By Adeyemi Adekunle
The Nigerian naira is forecasted to depreciate further in 2025, with its weighted fair value projected at N1,804.45 per dollar, as the volatility in the foreign exchange market persists. This projection is contained in a report by Afrinvest, a Lagos-based investment and research firm, titled Beyond The Rhetorics: Transforming Reforms to Tangibles.
According to Afrinvest, Nigeria’s foreign reserves have risen above $40 billion, but the report predicts that exchange rate volatility will continue, albeit at a slower pace.
“Our prognosis is hinged on the belief that the Central Bank of Nigeria (CBN) would be constrained from adequately meeting market demand on a sustained basis, as the recent FX reserves accretion were largely driven by inflows from inorganic sources, including those with stringent conditions on usability,” the report stated.
The federal government’s 2025 budget assumes a more optimistic exchange rate of N1,400 to the dollar. However, analysts warn that the disparity between market realities and fiscal assumptions could present significant challenges.

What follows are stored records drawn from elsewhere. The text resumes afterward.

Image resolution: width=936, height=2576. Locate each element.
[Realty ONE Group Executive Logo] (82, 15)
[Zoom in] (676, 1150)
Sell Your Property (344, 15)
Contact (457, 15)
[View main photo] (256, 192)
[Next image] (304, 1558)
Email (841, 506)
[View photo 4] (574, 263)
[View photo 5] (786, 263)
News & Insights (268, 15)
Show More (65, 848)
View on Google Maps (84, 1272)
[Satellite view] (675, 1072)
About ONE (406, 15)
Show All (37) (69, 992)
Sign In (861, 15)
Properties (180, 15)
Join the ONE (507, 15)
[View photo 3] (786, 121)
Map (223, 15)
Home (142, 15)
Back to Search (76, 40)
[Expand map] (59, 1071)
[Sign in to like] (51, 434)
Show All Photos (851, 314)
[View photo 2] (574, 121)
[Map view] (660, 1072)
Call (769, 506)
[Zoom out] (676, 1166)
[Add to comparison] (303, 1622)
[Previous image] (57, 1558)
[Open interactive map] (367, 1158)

The naira has experienced a tumultuous 2024, plunging to almost N2,000 against the dollar on the parallel market in February and trading at approximately N1,700 in the official window. The steep decline followed radical reforms, including the currency’s flotation and two devaluations, which together eroded over 40 percent of its value this year.

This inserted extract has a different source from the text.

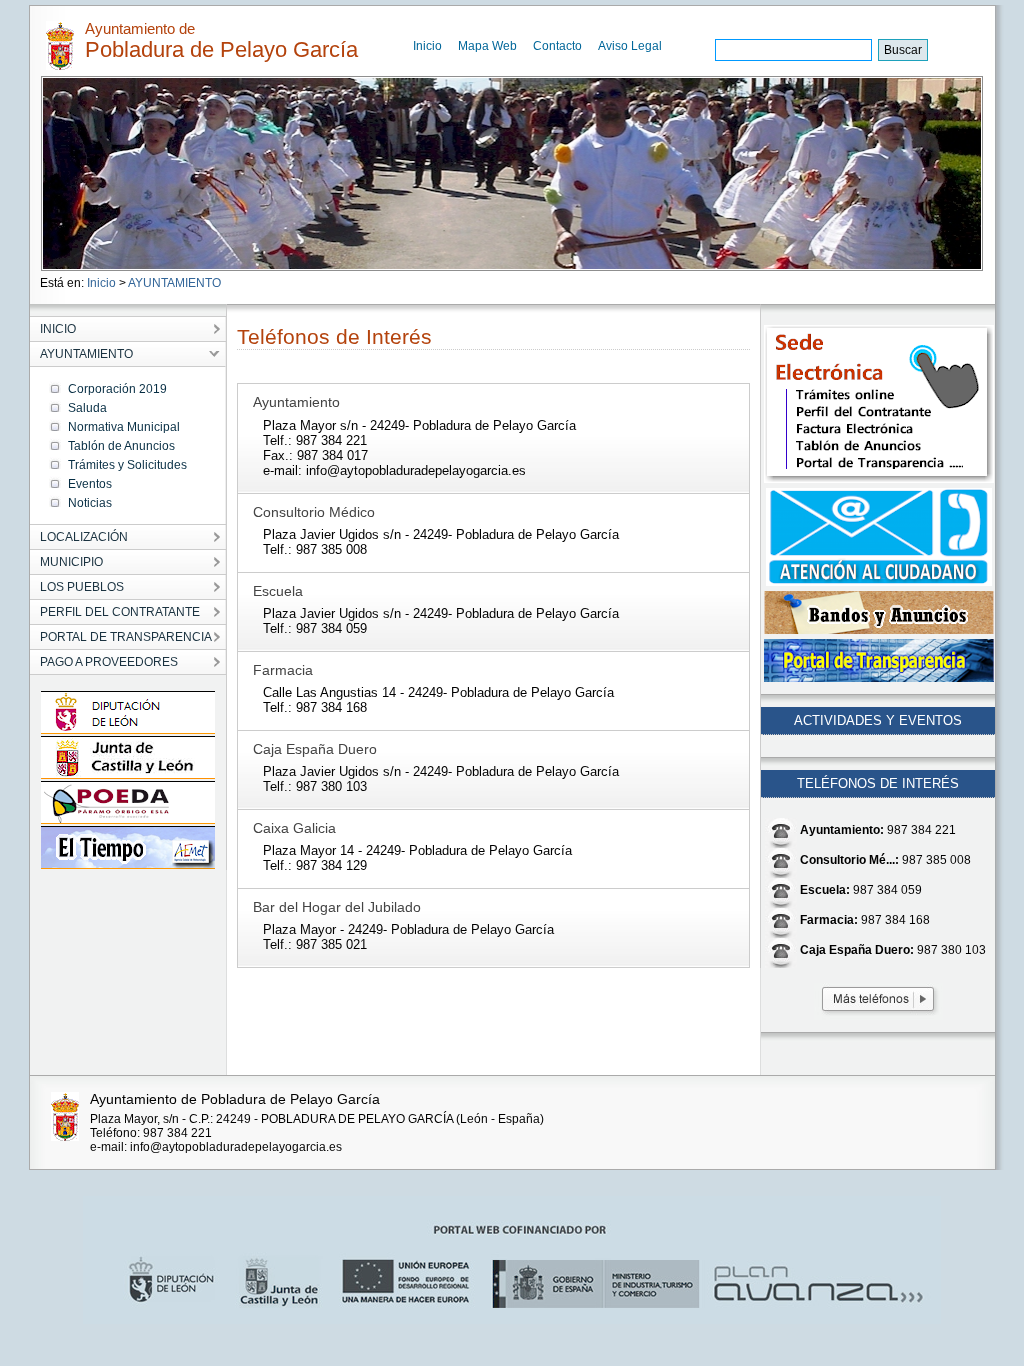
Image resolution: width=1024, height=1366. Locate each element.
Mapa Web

Despite these challenges, the naira closed on a relatively positive note at the end of the week, strengthening from N1,548.40 per dollar before Christmas to N1,534 per dollar on Friday, December 27, according to FMDQ Securities data. This marginal rebound comes in the wake of the FX BMatch system, introduced in October, which restored some stability and transparency to the market.
Economists have noted that sustained implementation of the Exporters’ and Investors’ FX Market System (EFEMS) and an expansion of net reserves could help ease pressure on the naira. The Afrinvest report also highlighted the potential for appreciation if Nigeria experiences increased inflows and liquidity from key sectors.

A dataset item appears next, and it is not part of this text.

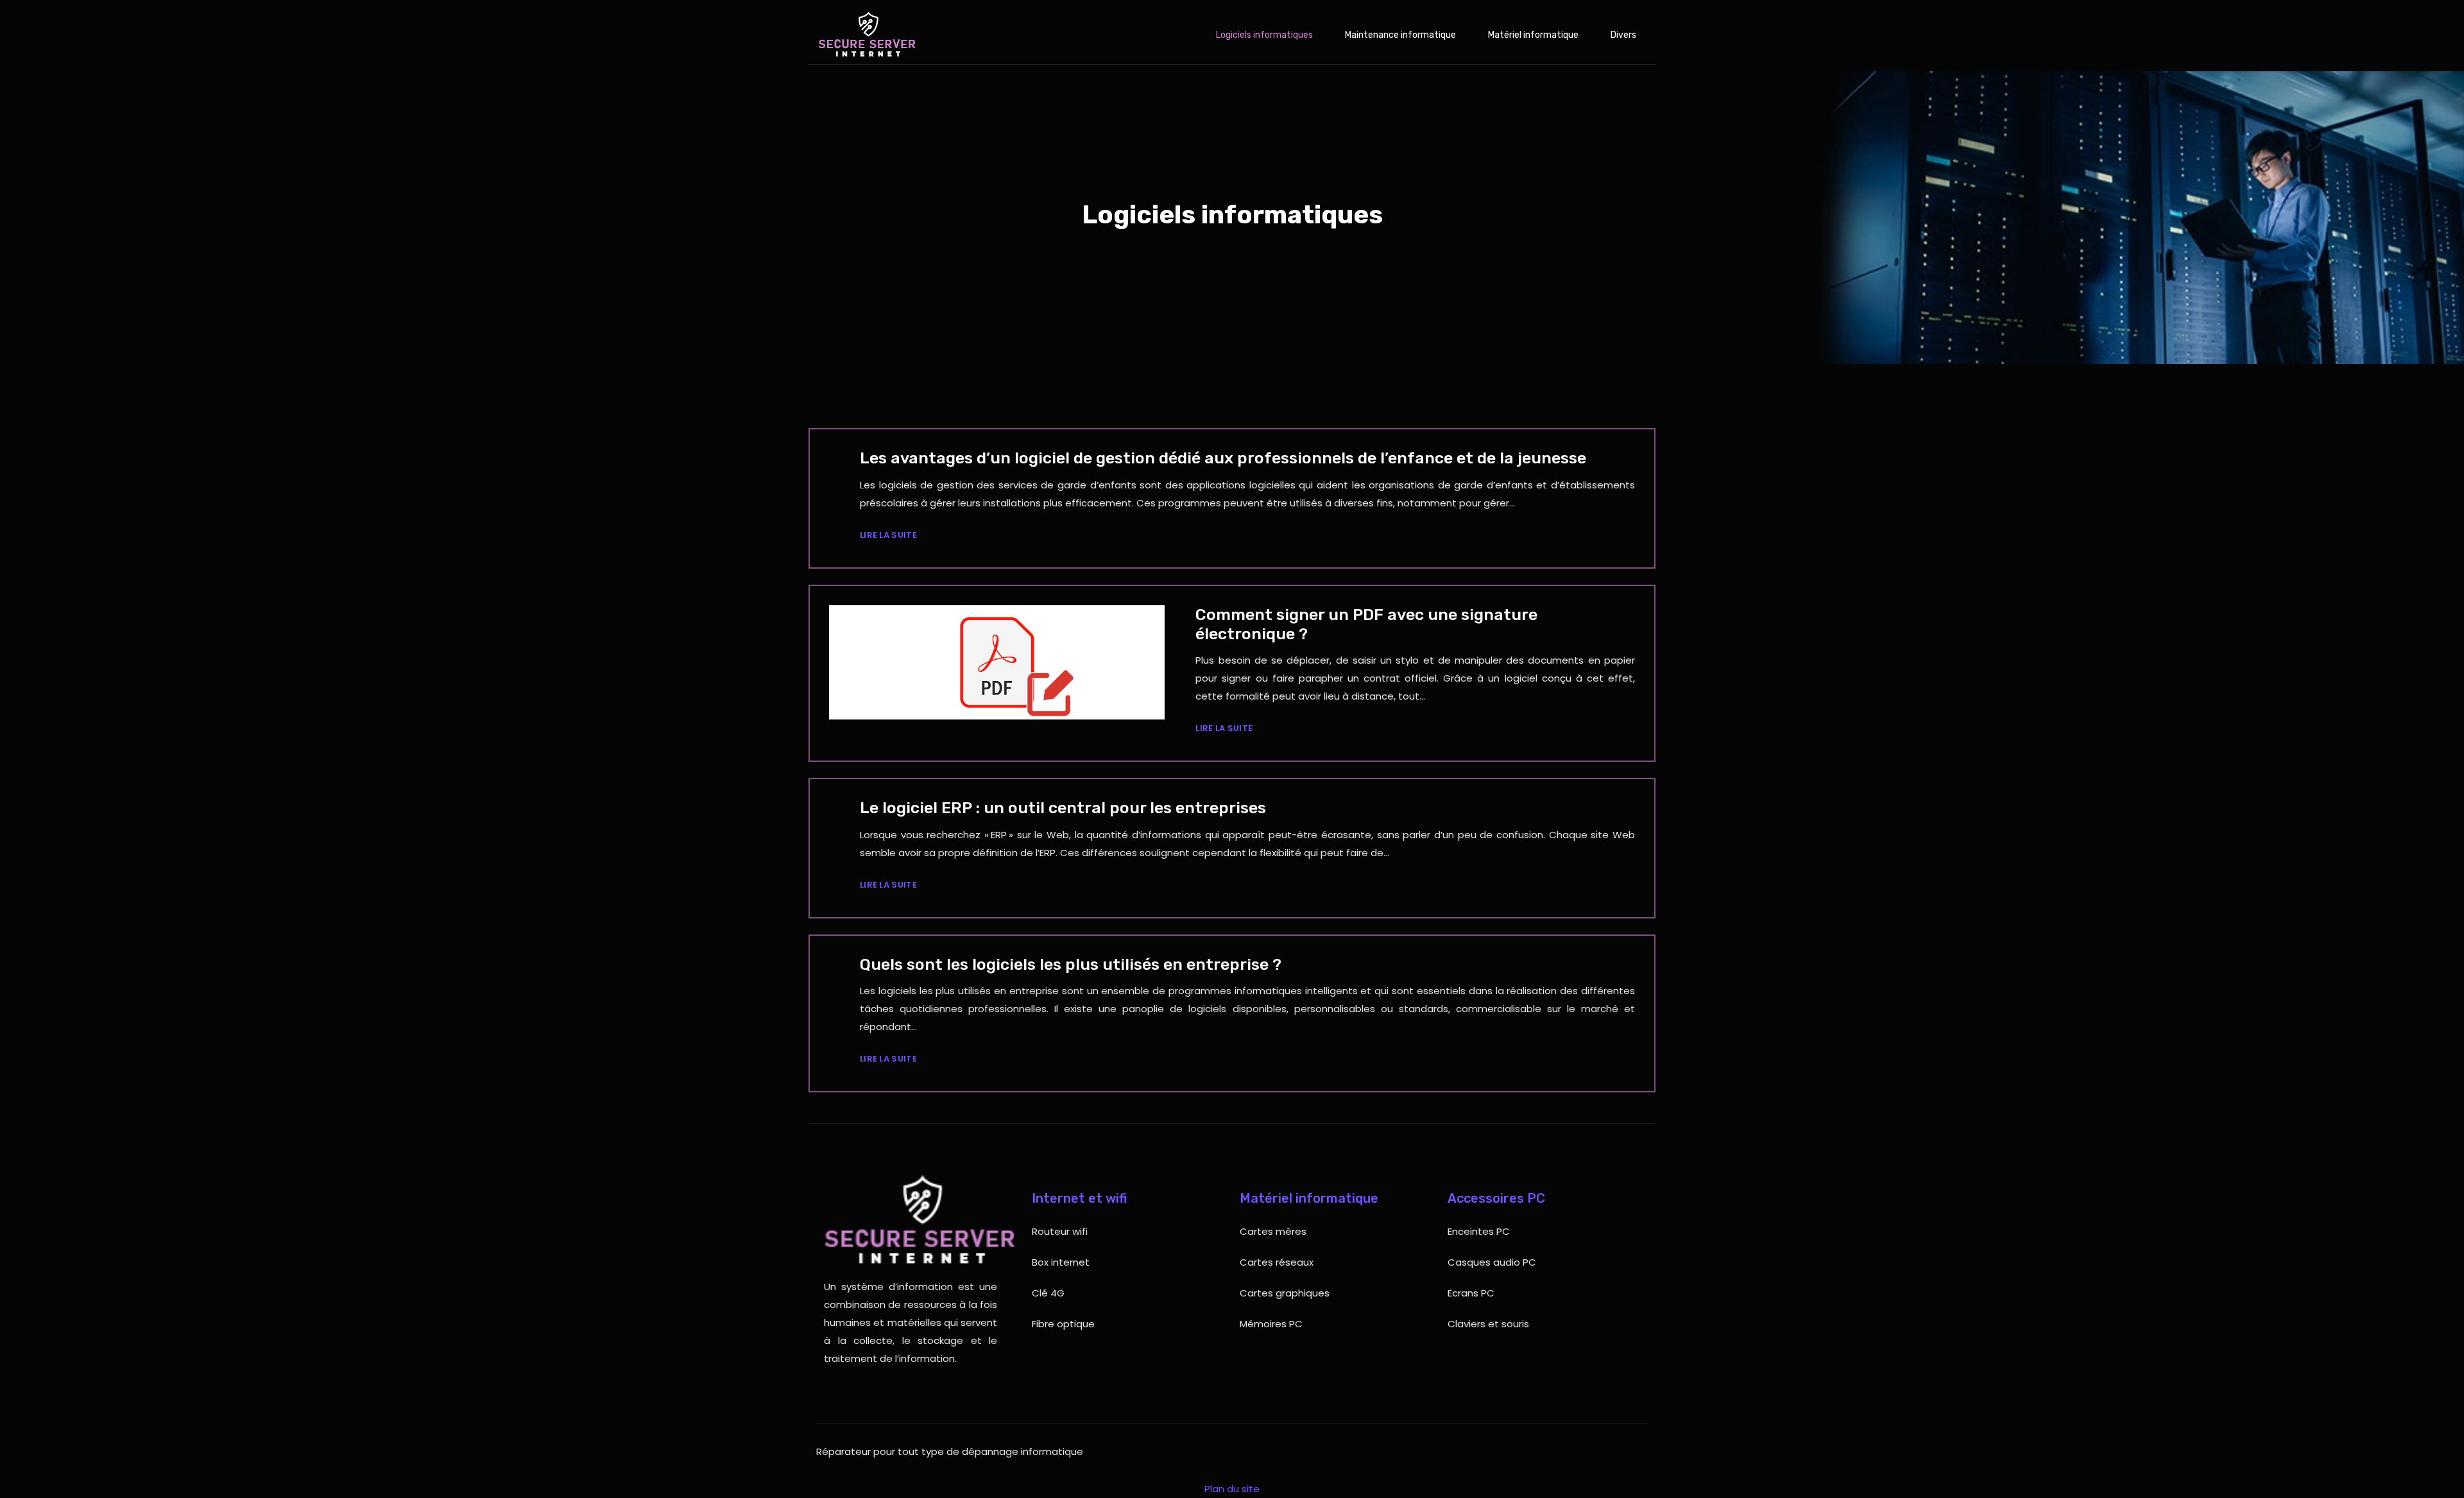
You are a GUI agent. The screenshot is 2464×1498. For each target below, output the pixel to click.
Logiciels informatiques (1264, 35)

“Notwithstanding, we do not rule out the possibility of a significant rebound in the naira, especially if accretion from organic sources—crude oil and non-crude oil exports, foreign capital flows, and diaspora remittances—takes a significant leap,” the report stated.
The performance of the naira in recent times reflects the delicate balance between government policies and external economic factors. While the introduction of market-driven reforms has restored some transparency, it has also exposed vulnerabilities, including the country’s heavy reliance on external inflows to stabilize the currency.
The outlook for 2025 remains mixed. While Afrinvest projects further depreciation, the potential for recovery exists if Nigeria can unlock higher foreign exchange inflows through improved crude oil production, increased remittances, and foreign investments. Achieving this, however, requires sustained reforms and strategic fiscal management to align market realities with policy objectives.